Thou wilt shew me the path of life: in thy presence is fulness of joy; at thy right hand there are pleasures for evermore.
Psalms 16:11 KJV

So let us wait on Him, allow Him in every component of our lives. Let's spend our time abiding in Him and His truth, leading with Him in mind, in all that we say and do. And really, while we are at work, we can, in our minds, allow Him to be the canopy, the hammock, and the anchor. Big sighs of comfort in receiving His assurances that we can take on His nature and apply it to our well-being.

"Take My yoke upon you and learn from Me, for I am gentle and humble in heart, and YOU WILL FIND REST FOR YOUR SOULS. Matthew 11:29
 

Blain

The Word Weaver
Aug 28, 2012
19,212
2,547
113
#2
Yes trusting him can indeed be a challenge and it comes easier for some than others as well. I used to have trouble trusting him a couple years back at least to the extent I do now. It wasn't really since last year in my fifth year of being saved that I was able to just trust him instinctively, I mean don't get me wrong I worry and doubt and sometimes life can bring my trust him in to a down low but at the end of the day regardless of my worries and doubt I just know to keep moving forward knowing that he will guide me.

I often times in my minds eye see me walking, I see a brilliant horizon ahead of me that my legs keep moving towards, I often times wonder what my reason is for this existence, what my role is in his plan what my destiny is I don't know the answers but I know that it'abeyond that horizon I am walking towards. in my walking there is rocks and wind and all manners of things to distract me, make me stumble, and even make me stray from the path my feet were set upon but because my eyes are set only on that horizon I don't see the things that make me stumble after all how can one see the things on the earth if their eyes are set upon the sky? But in this little daydream of mine there is a strong hand on my back guiding me telling me to just keep my eyes on that horizon because he has my back and will guide me in what I cannot see.

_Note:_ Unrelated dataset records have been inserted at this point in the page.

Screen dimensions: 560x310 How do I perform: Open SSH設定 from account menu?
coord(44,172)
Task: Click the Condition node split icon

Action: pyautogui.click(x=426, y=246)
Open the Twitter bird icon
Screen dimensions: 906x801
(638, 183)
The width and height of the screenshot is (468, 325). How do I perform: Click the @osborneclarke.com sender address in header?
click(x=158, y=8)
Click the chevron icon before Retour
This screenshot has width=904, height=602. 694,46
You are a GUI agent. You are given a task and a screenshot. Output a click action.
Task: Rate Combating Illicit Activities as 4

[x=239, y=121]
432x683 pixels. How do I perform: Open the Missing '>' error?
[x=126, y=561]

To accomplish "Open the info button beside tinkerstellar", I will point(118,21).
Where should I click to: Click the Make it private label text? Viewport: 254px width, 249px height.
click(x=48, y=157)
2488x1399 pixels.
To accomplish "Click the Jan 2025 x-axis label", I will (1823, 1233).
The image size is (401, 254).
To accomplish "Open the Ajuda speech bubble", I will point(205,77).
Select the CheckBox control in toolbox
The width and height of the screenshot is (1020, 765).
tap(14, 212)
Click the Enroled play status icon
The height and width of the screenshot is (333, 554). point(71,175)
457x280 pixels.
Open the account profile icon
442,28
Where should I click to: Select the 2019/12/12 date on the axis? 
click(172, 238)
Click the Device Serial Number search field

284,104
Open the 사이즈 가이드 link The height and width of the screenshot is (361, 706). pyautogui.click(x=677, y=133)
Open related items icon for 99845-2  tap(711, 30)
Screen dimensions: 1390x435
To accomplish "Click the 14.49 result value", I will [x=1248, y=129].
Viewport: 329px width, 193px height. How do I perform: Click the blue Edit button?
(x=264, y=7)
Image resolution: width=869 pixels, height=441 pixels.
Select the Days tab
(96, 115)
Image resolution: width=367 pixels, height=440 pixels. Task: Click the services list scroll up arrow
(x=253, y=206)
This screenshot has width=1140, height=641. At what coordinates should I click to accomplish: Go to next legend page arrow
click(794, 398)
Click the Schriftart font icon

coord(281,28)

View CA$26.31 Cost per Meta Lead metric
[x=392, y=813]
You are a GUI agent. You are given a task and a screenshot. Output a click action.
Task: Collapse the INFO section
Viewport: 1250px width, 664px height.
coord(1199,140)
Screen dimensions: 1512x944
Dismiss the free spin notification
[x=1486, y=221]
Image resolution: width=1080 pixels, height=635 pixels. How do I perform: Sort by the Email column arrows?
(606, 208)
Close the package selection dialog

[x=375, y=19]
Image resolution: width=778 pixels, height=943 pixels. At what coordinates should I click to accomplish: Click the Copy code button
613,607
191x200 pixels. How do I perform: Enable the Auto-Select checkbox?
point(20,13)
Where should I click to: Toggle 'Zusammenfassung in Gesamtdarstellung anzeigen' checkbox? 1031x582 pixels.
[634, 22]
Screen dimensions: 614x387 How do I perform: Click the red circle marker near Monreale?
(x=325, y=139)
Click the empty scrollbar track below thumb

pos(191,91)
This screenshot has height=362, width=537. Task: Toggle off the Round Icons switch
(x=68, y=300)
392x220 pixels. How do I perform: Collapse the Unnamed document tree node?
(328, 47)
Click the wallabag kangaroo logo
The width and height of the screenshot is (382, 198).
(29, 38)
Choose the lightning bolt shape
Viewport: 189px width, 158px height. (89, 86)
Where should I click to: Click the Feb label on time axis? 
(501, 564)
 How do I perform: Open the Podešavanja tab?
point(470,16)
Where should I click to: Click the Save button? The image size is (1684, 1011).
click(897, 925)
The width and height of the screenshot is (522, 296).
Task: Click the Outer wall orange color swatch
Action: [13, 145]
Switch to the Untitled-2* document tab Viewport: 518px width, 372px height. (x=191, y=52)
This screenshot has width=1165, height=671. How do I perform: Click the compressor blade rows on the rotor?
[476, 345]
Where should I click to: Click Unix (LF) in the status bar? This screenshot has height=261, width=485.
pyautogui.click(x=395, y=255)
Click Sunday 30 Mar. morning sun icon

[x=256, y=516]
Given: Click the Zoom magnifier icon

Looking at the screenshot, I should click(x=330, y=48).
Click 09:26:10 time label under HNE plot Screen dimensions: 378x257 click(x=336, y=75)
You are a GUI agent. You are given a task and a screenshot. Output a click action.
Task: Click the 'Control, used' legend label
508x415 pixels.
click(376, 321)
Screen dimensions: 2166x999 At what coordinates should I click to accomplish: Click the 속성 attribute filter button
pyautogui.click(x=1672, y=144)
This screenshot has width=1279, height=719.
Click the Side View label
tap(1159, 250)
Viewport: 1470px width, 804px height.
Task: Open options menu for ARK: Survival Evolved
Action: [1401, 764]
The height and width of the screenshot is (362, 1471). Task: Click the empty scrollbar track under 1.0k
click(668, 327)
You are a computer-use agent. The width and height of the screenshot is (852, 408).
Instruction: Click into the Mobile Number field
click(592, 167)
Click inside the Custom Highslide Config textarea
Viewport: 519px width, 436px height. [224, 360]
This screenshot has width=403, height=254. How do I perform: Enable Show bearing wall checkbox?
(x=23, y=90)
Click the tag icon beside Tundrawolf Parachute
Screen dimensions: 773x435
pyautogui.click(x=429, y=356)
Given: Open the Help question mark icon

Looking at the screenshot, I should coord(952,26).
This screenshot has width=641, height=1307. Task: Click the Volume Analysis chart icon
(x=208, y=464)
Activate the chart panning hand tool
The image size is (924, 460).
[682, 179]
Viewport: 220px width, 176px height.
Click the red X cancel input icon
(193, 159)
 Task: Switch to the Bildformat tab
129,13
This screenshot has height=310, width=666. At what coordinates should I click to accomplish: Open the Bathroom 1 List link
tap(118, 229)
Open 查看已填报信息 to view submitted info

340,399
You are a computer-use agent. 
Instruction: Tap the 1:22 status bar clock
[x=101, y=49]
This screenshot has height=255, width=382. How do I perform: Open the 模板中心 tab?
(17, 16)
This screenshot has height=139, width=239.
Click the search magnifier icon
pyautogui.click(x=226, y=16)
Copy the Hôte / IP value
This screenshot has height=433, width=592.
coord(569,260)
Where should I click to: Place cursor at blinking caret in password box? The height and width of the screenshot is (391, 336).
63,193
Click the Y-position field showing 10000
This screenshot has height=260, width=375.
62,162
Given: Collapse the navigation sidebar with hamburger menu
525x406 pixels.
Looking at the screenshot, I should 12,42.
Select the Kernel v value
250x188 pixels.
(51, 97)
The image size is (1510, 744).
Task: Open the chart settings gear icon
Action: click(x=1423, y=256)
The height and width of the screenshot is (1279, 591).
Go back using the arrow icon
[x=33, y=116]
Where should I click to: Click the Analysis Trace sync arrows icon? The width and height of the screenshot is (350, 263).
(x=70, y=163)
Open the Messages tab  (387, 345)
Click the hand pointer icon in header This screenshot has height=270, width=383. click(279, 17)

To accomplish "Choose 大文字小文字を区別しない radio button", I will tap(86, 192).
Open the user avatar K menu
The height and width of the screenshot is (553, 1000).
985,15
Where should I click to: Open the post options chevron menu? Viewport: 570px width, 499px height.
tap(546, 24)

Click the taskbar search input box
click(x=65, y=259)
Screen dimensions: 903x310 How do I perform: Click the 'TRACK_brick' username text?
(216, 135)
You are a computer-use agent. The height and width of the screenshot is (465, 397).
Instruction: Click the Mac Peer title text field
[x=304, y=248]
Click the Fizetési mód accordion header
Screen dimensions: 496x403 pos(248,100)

For me this blind faith and this blind trust is this little day dream incarnate, I only know to keep moving forwards and regardless of anything that life brings or regardless of my own doubts and worries in the end I keep moving forwards because of how much I trust him,
 

CharliRenee

Member
Staff member
Nov 4, 2014
6,687
7,165
113
#3
Well said, thanks for reading and for sharing your insights.